三菱重工業と日本触媒は2023年8月21日、アンモニア分解システムの共同開発契約を締結したと発表した。
両社はアンモニア熱分解触媒を用いたシステムを共同開発する。三菱重工はアンモニア製造プラントなど国内外での化学プラントの納入実績や、アンモニアや水素のハンドリング技術のノウハウを生かす。日本触媒は、アクリル酸触媒をはじめとするプロセス触媒や、自動車の排ガス触媒など触媒技術を提供する。
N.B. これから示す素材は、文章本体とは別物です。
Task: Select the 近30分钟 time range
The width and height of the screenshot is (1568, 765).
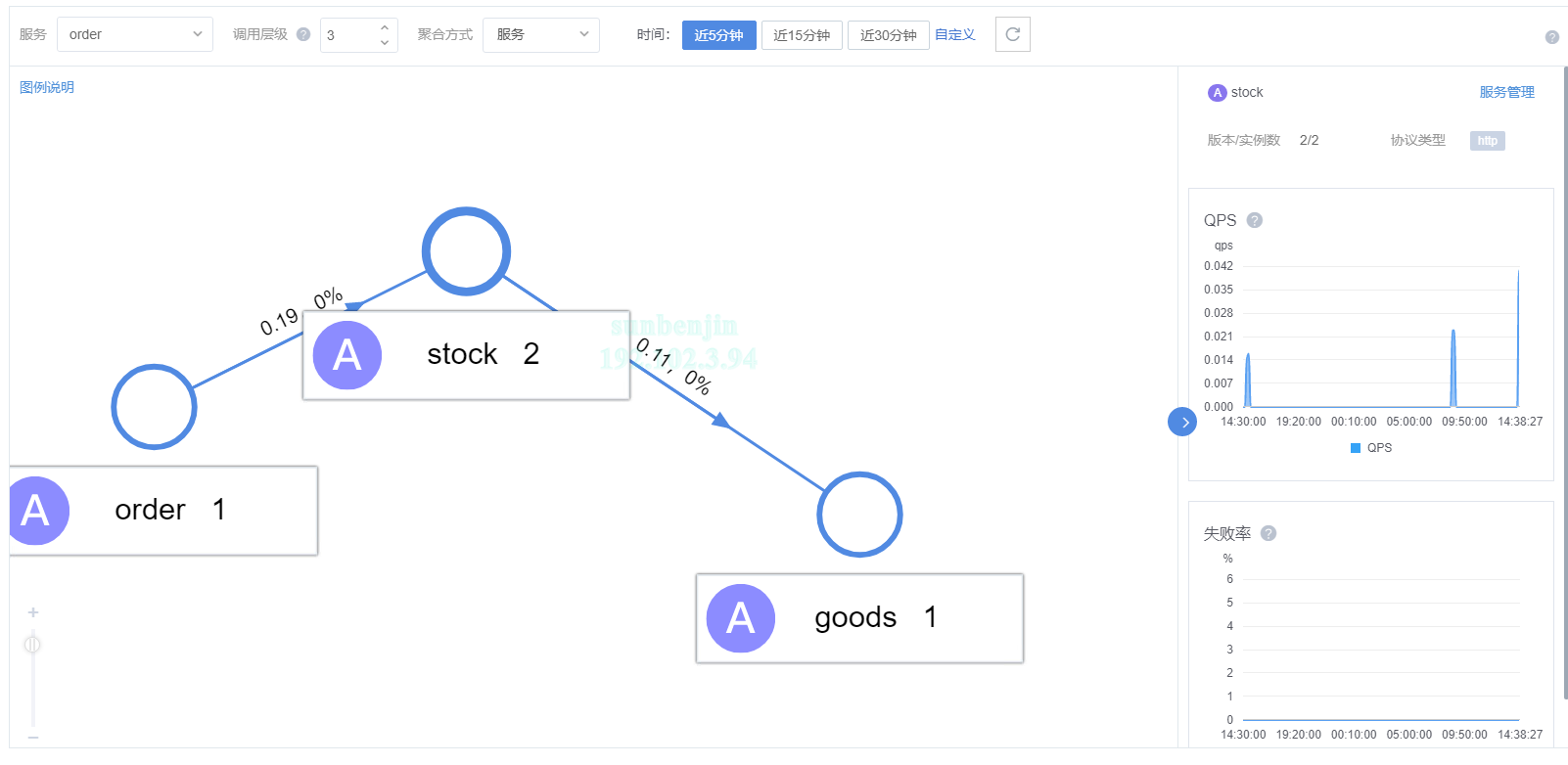Action: click(888, 35)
アンモニアは水素を安全かつ大量に長距離輸送し、貯蔵できる水素キャリアの1つで、アンモニアから水素を取り出すにはアンモニア分解技術が不可欠だ。日本の「燃料アンモニアサプライチェーンの構築」プロジェクトをはじめ、欧州などでもアンモニアサプライチェーン構築が計画されており、今後の市場の伸長が期待されている。
三菱重工グループは2040年のカーボンニュートラル達成に向けて、エネルギー供給側の脱炭素化を目指す「エナジートランジション」に取り組んでいる。水素とアンモニアのサプライチェーン構築は、脱炭素技術の早期確立や社会実装に貢献する取り組みと位置付けている。
日本触媒は2030年までの長期ビジョンで環境対応に向けた変革を掲げており、世界のCO2排出量の削減に貢献する技術開発や、最終製品のライフサイクル全体でのCO2排出を削減できる素材やソリューションの提供などに取り組む方針だ。アンモニア分解触媒の開発や社会実装もその一環となる。